Segment Start: EXCERPTED RECORDS
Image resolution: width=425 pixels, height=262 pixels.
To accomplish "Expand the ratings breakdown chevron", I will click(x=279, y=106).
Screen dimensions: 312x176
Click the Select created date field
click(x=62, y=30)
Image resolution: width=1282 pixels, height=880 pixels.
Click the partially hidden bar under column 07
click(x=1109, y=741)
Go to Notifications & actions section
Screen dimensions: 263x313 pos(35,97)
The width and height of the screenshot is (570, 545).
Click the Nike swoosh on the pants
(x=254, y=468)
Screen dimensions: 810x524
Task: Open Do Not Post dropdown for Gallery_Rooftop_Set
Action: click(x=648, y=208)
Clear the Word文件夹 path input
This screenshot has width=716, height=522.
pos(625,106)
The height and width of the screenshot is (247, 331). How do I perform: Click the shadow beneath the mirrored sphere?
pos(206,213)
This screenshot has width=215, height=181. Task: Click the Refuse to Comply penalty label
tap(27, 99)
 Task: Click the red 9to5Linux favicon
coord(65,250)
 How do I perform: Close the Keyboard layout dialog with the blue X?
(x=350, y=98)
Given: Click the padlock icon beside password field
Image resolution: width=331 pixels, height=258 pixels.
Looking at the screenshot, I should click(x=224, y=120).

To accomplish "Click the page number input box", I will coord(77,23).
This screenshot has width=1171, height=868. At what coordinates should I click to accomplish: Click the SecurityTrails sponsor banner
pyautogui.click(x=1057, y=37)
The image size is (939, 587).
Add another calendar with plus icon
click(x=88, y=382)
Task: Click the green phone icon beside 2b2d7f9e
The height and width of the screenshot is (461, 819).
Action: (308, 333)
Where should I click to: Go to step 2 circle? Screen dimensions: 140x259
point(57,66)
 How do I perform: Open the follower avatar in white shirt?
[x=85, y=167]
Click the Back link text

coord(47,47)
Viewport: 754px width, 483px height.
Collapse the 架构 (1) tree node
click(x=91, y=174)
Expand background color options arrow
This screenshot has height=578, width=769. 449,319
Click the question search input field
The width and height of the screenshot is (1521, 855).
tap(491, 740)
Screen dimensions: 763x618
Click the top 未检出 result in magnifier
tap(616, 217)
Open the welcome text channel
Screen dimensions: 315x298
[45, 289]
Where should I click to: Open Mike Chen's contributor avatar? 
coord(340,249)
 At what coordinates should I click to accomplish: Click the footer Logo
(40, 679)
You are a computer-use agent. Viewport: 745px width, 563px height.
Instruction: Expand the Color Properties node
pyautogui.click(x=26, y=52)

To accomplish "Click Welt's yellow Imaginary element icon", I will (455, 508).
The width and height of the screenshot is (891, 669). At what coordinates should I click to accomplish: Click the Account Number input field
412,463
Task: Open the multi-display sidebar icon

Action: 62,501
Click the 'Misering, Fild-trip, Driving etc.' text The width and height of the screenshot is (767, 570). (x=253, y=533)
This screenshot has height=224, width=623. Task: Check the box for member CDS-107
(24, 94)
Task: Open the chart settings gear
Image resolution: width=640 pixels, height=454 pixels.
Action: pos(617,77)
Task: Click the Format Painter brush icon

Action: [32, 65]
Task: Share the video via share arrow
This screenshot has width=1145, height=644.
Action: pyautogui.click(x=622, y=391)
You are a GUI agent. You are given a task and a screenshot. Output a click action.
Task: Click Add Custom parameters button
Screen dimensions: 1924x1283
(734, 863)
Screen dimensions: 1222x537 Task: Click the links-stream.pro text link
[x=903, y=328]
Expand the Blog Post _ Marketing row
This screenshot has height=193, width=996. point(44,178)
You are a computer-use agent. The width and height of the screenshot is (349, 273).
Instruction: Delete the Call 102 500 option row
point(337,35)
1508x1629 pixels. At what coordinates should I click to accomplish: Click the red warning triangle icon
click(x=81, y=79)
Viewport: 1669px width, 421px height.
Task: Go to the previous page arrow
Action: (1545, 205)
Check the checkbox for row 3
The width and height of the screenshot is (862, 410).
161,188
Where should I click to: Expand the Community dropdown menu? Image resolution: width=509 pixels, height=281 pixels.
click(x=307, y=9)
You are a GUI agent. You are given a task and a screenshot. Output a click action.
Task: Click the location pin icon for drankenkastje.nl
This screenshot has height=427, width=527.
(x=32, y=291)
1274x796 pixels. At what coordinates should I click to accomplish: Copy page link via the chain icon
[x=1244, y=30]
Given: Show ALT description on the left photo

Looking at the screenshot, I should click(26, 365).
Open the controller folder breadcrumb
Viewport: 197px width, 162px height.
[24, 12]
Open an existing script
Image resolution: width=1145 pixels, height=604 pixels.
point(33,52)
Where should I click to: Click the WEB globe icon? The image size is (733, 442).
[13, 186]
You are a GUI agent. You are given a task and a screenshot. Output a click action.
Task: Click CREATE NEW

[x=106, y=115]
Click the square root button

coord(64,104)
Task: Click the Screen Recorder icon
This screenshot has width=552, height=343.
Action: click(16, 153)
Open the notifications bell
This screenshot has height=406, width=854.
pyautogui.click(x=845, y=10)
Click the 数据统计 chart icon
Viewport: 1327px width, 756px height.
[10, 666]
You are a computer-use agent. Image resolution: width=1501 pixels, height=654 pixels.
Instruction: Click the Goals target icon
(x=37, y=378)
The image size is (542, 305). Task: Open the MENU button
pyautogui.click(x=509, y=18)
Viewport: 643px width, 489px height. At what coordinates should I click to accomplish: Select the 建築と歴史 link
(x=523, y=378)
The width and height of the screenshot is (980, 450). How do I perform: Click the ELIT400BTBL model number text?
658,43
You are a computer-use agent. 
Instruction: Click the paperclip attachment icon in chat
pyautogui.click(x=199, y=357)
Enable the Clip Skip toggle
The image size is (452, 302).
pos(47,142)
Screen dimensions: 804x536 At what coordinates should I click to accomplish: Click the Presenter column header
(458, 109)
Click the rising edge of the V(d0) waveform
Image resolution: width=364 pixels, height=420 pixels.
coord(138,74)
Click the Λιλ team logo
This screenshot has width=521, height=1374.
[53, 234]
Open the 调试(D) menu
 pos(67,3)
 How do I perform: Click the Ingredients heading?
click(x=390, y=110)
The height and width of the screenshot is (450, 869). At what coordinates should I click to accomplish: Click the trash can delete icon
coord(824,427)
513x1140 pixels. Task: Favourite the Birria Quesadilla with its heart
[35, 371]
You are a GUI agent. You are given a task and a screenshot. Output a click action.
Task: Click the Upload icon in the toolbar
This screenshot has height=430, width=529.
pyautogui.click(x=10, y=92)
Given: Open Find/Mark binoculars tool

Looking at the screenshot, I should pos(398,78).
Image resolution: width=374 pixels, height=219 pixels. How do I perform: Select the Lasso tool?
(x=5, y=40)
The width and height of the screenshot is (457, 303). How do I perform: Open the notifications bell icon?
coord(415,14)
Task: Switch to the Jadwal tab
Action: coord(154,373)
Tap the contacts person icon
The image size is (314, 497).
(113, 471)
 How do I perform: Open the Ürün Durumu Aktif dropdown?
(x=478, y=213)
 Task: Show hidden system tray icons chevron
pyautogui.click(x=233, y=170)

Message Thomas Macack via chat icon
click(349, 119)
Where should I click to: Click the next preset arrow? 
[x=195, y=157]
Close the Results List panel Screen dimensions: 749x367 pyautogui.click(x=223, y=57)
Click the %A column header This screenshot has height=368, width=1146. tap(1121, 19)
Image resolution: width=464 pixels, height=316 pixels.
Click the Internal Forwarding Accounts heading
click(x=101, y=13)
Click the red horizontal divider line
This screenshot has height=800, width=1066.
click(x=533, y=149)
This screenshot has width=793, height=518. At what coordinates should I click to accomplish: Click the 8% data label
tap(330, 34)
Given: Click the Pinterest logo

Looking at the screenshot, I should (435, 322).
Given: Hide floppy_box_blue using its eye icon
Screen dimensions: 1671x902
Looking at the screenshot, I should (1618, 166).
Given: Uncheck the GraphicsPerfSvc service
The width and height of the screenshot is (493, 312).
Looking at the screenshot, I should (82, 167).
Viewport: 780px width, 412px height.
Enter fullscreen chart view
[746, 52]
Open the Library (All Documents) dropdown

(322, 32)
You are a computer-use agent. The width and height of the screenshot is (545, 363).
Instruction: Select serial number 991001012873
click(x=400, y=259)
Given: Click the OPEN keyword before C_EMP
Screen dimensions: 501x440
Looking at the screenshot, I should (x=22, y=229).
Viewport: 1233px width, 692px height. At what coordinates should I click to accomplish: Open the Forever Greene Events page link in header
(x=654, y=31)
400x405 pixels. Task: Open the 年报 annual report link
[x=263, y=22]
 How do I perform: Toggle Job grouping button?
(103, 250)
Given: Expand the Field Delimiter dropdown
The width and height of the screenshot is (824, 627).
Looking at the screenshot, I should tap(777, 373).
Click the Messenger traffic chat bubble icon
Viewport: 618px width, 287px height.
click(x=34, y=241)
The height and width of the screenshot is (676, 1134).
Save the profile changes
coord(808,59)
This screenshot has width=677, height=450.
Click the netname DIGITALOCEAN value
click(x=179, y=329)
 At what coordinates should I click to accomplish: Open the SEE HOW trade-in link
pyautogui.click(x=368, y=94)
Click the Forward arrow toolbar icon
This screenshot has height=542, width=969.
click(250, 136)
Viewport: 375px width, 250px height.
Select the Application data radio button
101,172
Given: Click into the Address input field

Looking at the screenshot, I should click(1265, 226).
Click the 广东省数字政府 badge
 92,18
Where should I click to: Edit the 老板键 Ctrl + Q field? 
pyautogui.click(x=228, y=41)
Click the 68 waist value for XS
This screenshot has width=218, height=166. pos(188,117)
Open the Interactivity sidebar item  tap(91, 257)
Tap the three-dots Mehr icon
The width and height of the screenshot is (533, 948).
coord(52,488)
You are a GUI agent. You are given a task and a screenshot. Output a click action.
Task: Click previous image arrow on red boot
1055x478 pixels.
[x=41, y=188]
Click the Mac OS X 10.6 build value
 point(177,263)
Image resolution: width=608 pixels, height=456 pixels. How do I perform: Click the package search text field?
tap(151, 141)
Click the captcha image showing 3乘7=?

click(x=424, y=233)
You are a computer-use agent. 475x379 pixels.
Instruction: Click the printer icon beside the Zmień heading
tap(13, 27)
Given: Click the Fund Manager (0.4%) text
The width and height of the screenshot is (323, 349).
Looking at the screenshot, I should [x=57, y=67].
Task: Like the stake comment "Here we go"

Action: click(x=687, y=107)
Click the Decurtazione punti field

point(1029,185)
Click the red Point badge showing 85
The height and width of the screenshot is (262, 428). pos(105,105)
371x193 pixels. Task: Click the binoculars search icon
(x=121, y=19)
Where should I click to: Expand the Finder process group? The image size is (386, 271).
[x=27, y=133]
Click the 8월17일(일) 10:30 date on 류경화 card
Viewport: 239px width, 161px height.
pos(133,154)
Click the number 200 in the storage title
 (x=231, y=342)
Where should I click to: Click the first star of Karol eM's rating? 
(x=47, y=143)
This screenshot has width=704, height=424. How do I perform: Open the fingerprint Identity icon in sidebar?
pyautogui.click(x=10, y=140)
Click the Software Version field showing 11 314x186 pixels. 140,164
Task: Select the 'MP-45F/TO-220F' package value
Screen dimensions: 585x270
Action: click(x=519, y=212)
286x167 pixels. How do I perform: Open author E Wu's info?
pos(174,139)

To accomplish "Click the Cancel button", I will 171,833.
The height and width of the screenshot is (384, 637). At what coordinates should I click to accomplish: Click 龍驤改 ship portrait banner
Segment End: EXCERPTED RECORDS
§ WHAT THIS TASK INVOLVES
Tally the lines of the data that include the word "toolbar". Reply with the number only.

§ YOUR RESPONSE
2